Developer Force 9 Energy’s proposal for the Mull Hill Wind Farm on Abercairney Estate was kicked out by the council’s management committee as the Times went to Press last week but many have welcomed the decision.

Concerned about the visual impact the turbines may have had on surrounding areas and the cumulative impact with the Beauly to Denny power line, many opposed the plans.

At a previous Auchterarder community council meeting, councillors concluded the wind farm would be “highly visible from Auchterarder” and Muthill community council chair Donald Hood said: “I personally believe the Mull Hill wind farm would have had too much of a detrimental effect on the area especially its proximity to the Beauly Denny line. Force 9 Energy say no carbon dioxide or other pollutants will be emitted during its operation but how much is created in manufacture and in the construction phase?”

An Auchterarder resident told the Strathallan Times: “This news will be welcomed by many. Our views, especially to Crieff, would have been ruined. Not only our landscape, but our communities would have been affected. Lots of Strathallan towns and businesses would have suffered as it would have affected tourism. Tourists come to see our unspoiled views and natural scenery.”

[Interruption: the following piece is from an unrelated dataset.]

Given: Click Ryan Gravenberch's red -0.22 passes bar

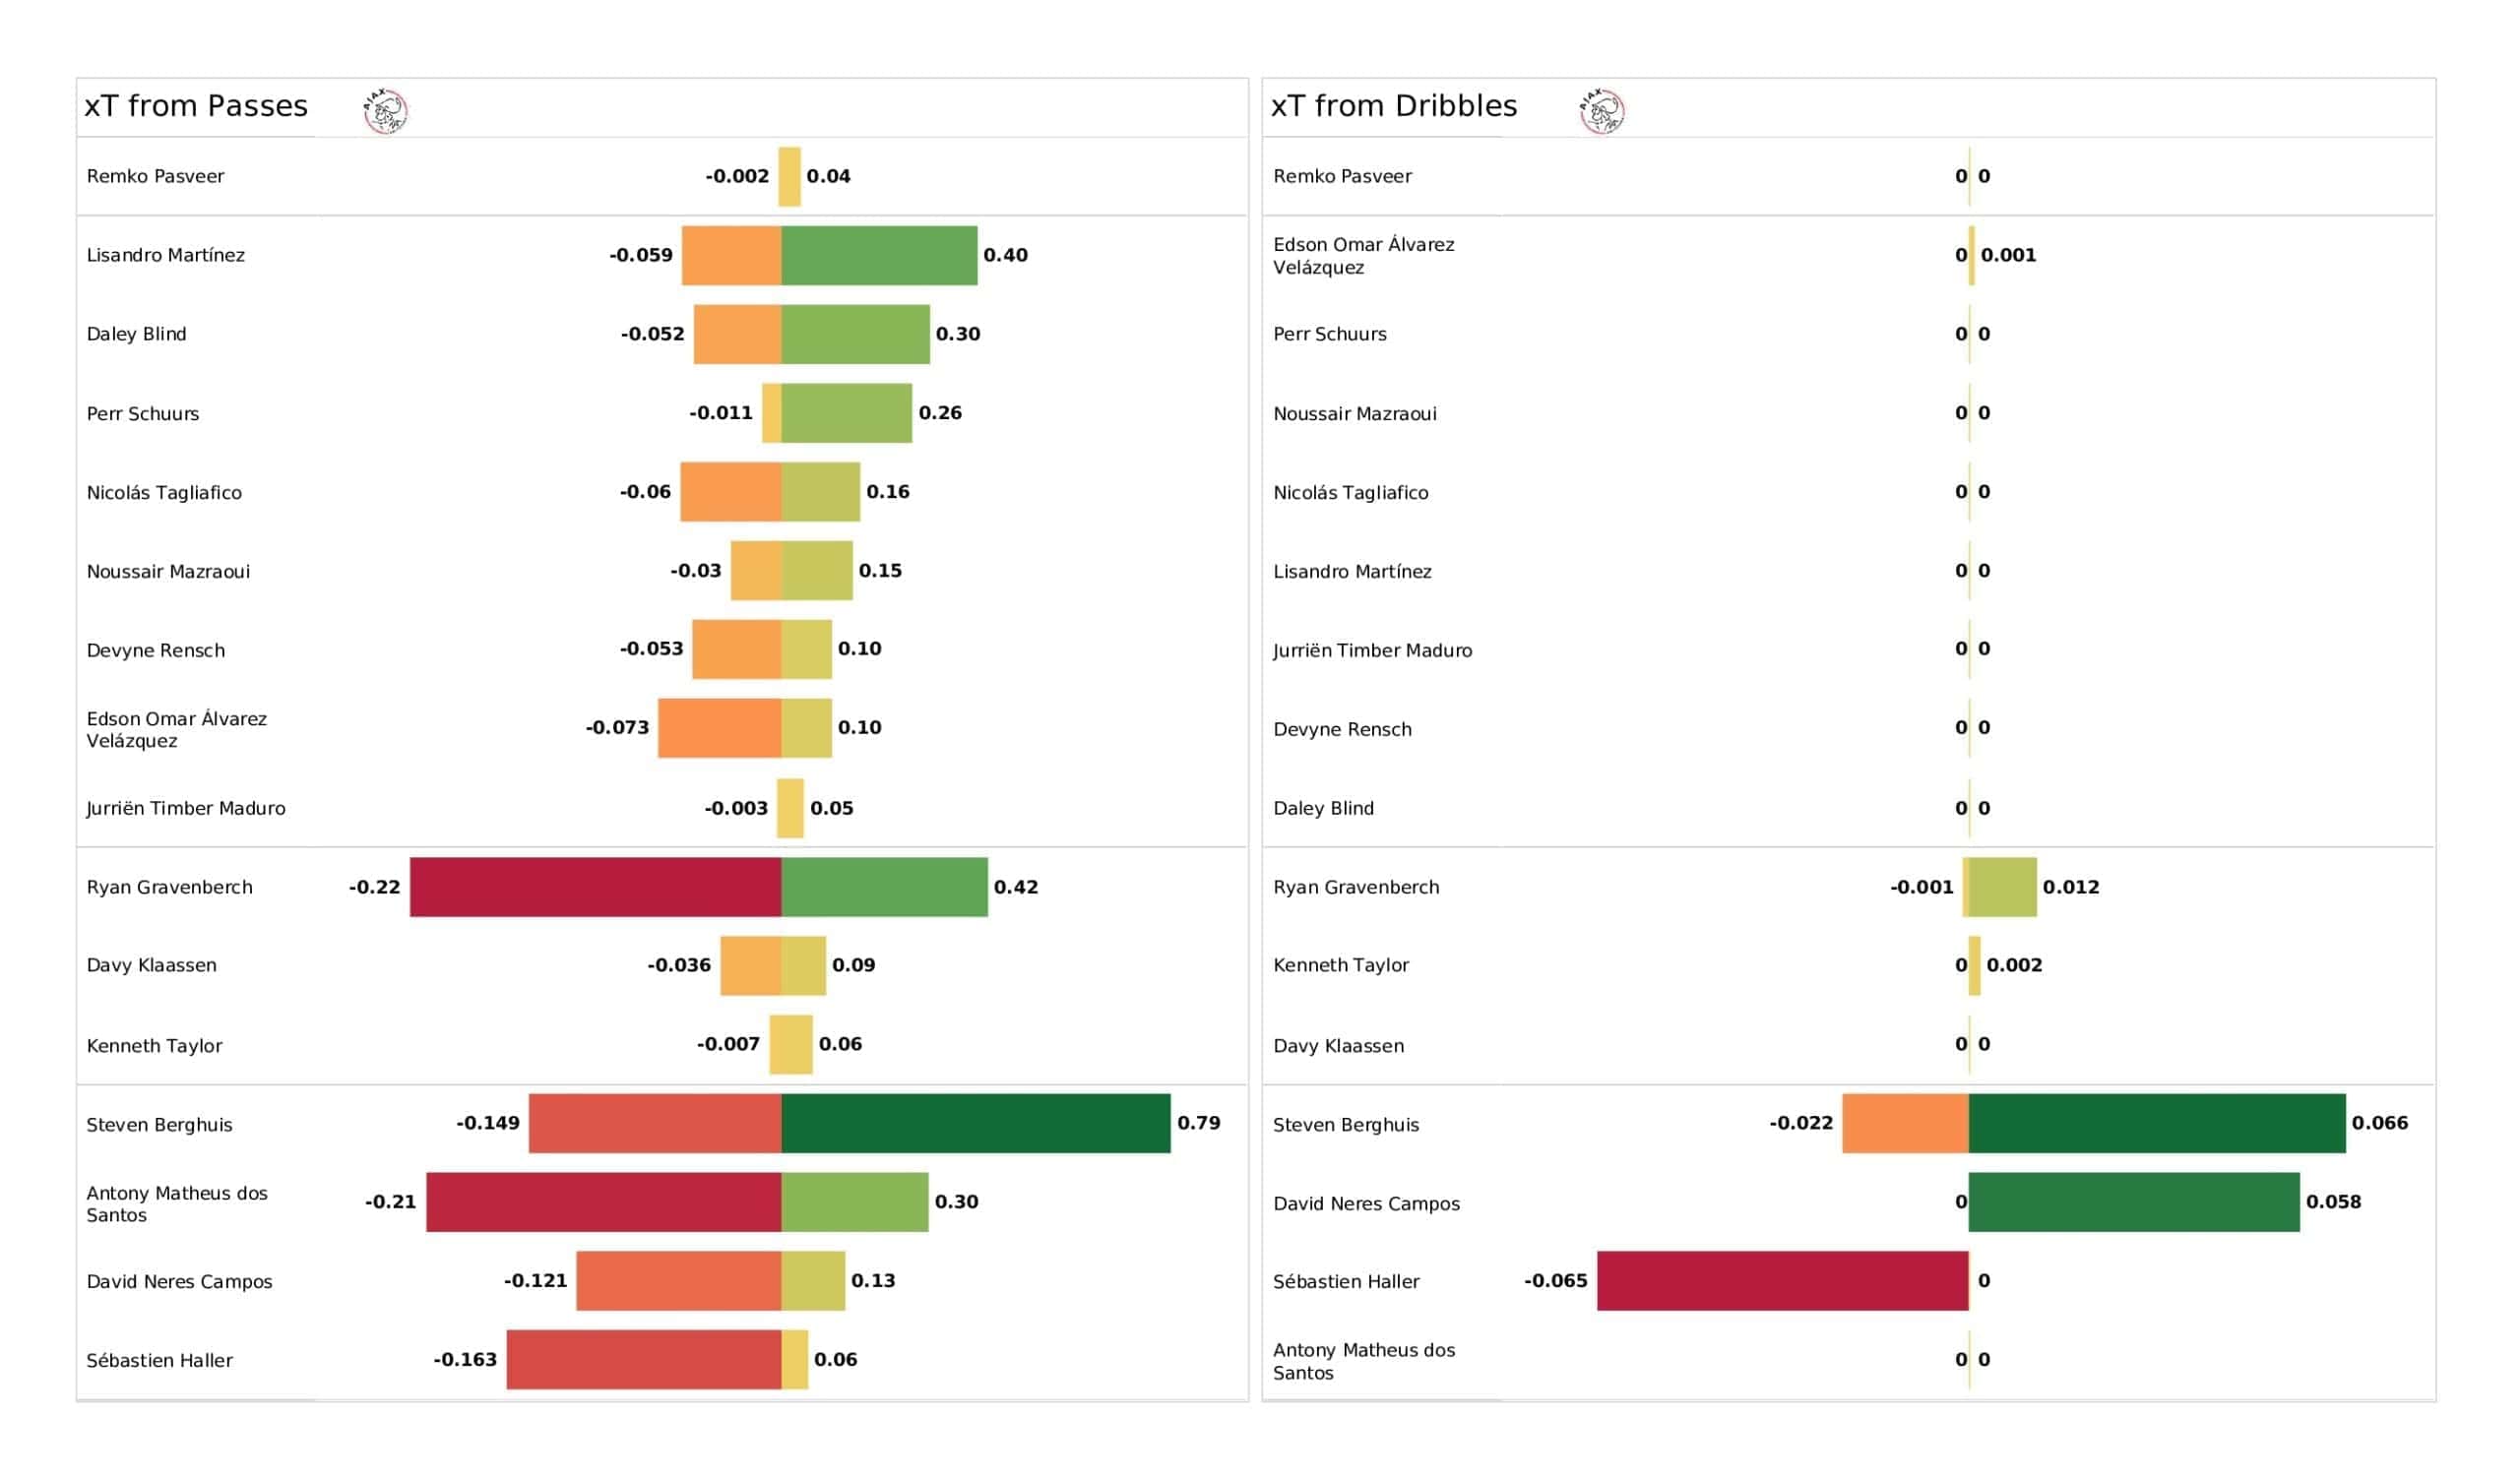Looking at the screenshot, I should pos(596,887).
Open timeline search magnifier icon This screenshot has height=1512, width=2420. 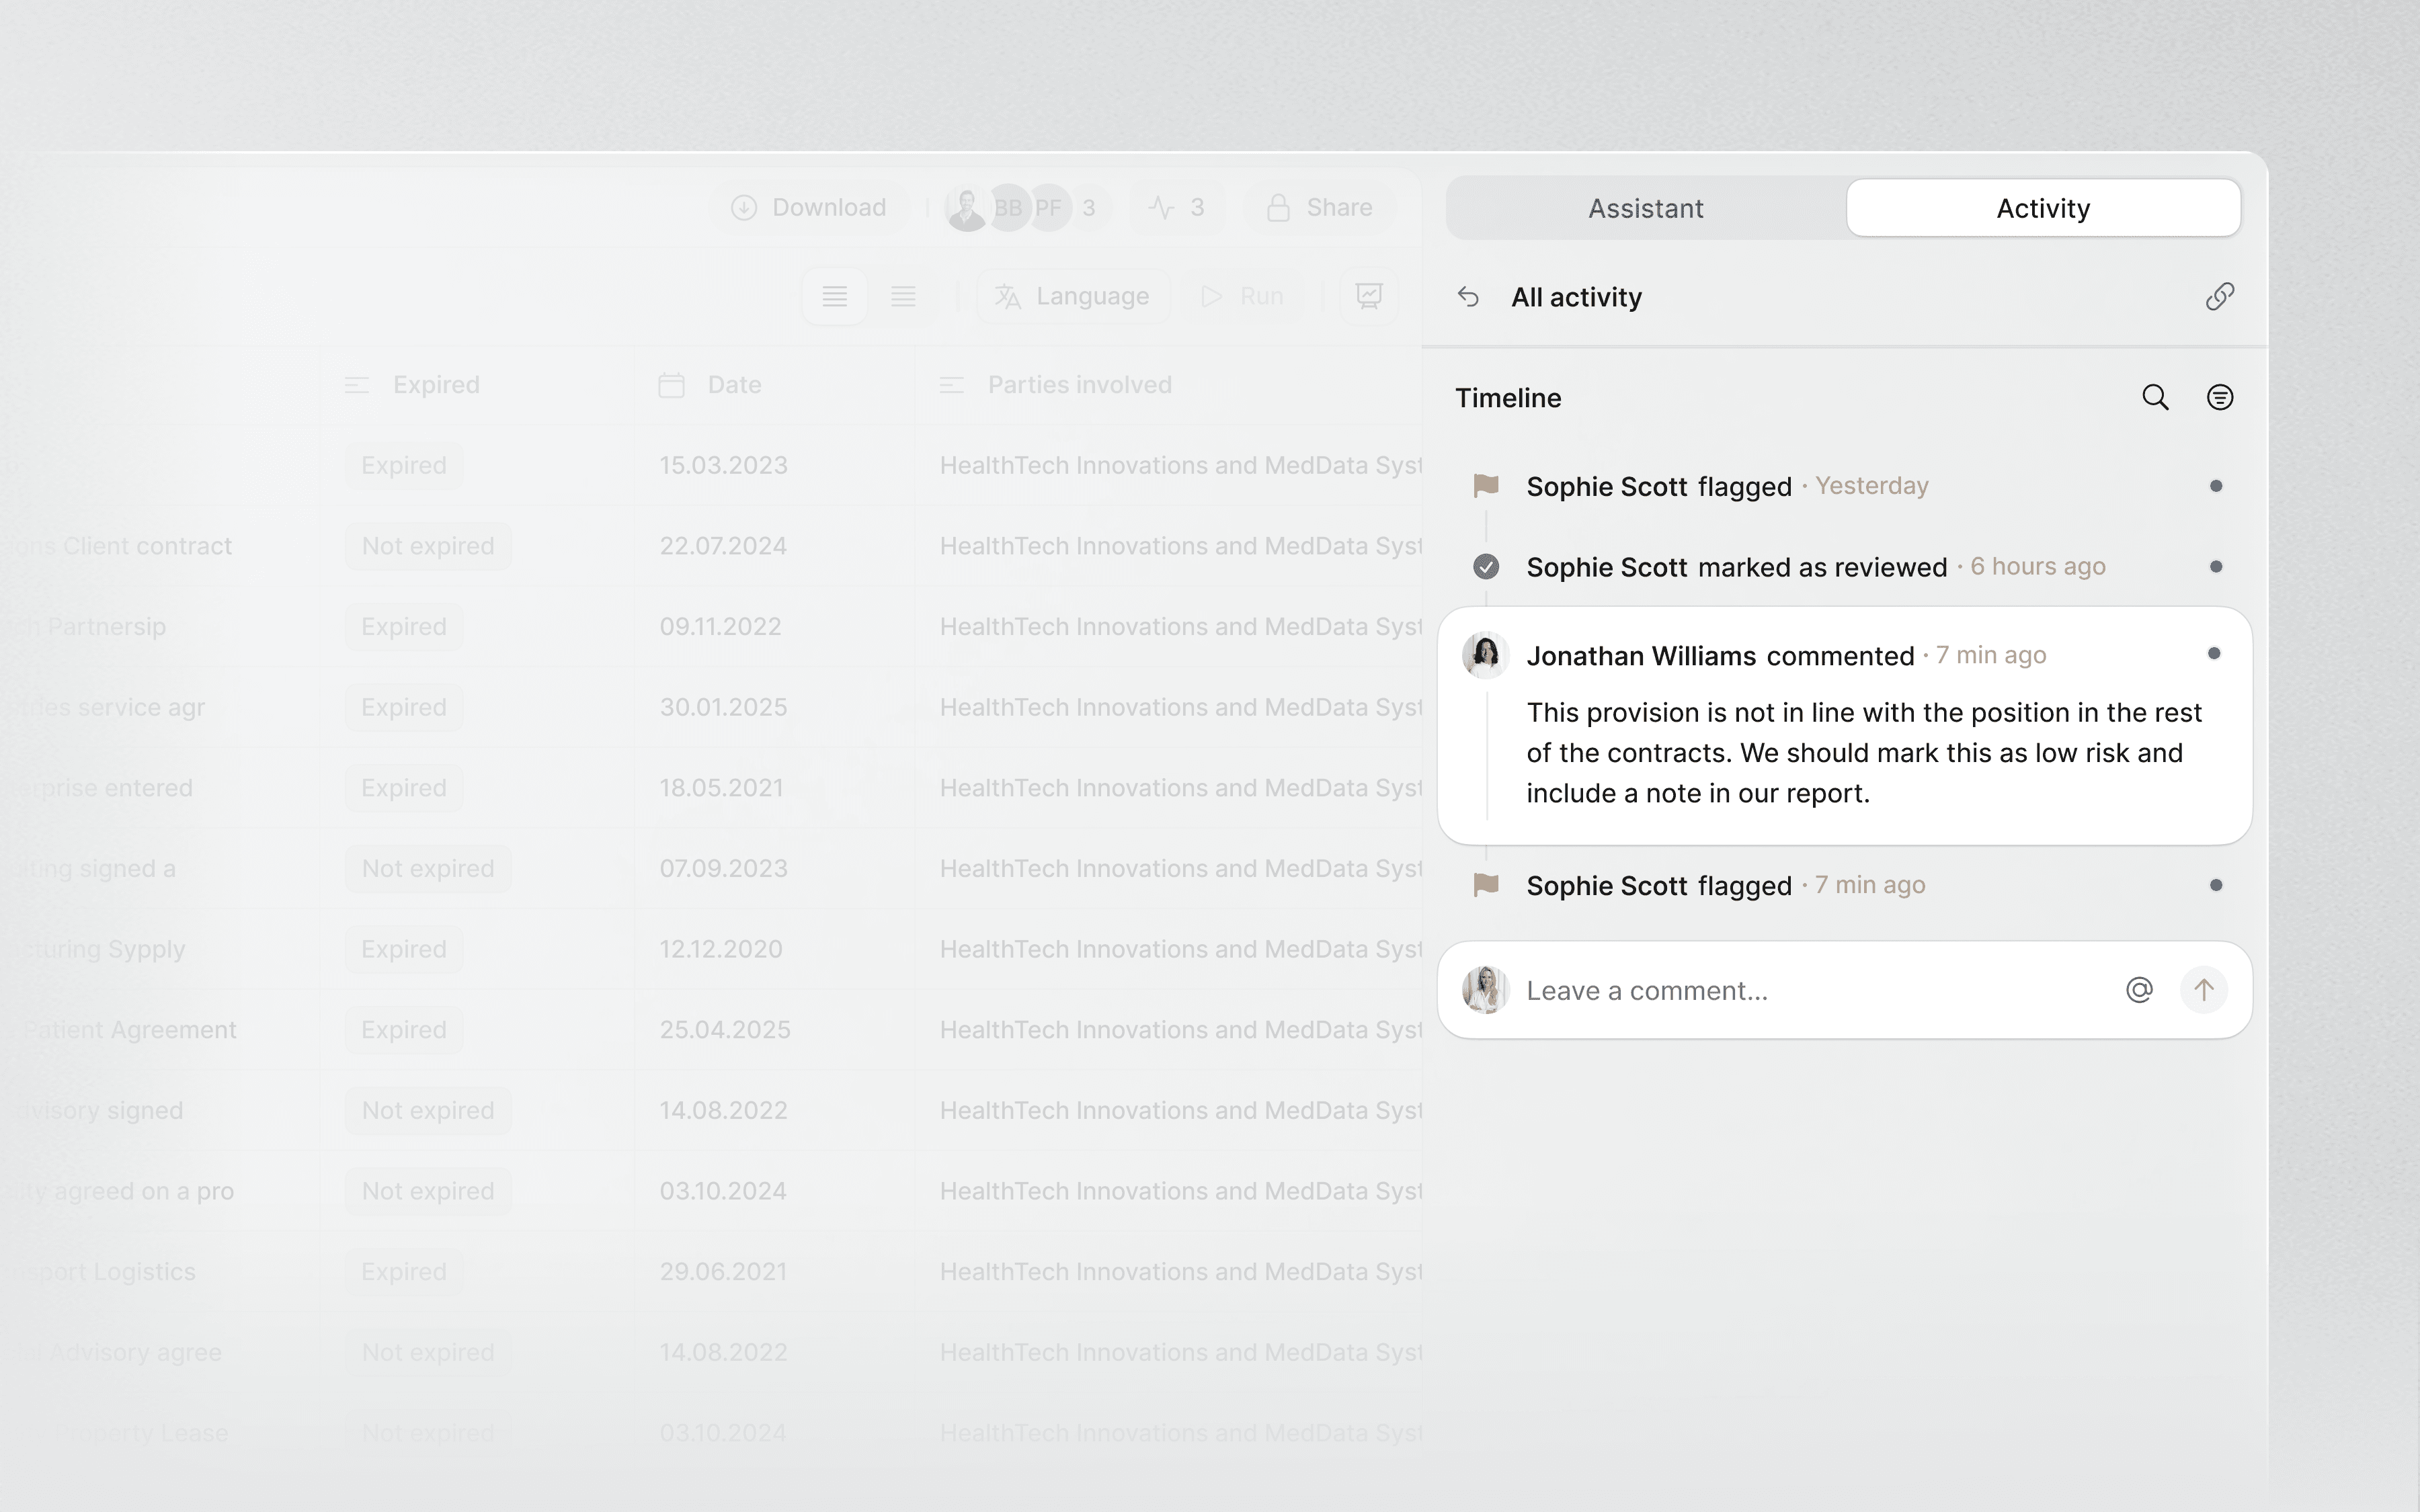pos(2155,398)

However, Development Manager at Force 9 Energy Andrew Smith, said: “Force 9 Energy and the Abercairny Estate are disappointed with Perth and Kinross Council’s decision to refuse planning permission for Mull Hill Wind Farm.

“The Mull Hill Wind Farm is a considered planning application, which takes into account the reporter’s recommendation on the previous Abercairny Wind Farm, who considered the Mull Hill turbine cluster acceptable in terms of visual and cumulative impact. We believe that Perth and Kinross Council in reaching its decision did not place the appropriate weight to this as a material consideration, nor the significant local benefits that the proposal will generate.”

“These benefits are in addition to the contribution the wind farm would make to the Scottish Government’s renewable energy targets and the saving of approximately 25,425 tonnes of carbon dioxide each year (compared to conventional fuel sources).

“We will now be reviewing the council’s reasons for refusal before considering what action to take.”